Problem to solve =>
The answer should hold exactly the lines of the entries below from the one containing "Garanzia (223, 334)" through the last line, both included.

[Stored records]

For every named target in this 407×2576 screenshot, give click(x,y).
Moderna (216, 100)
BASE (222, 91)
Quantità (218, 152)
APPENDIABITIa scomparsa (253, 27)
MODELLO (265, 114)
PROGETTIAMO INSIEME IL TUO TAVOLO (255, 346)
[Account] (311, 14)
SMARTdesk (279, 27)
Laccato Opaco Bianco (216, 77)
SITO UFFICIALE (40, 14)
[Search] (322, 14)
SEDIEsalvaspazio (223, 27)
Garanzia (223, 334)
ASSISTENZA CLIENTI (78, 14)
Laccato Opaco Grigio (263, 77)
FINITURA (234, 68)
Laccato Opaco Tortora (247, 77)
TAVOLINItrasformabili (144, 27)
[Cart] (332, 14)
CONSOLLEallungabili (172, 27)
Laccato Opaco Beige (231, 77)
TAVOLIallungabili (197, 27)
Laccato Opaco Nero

Exercise solution =>
Garanzia (223, 334)
ASSISTENZA CLIENTI (78, 14)
Laccato Opaco Grigio (263, 77)
FINITURA (234, 68)
Laccato Opaco Tortora (247, 77)
TAVOLINItrasformabili (144, 27)
[Cart] (332, 14)
CONSOLLEallungabili (172, 27)
Laccato Opaco Beige (231, 77)
TAVOLIallungabili (197, 27)
Laccato Opaco Nero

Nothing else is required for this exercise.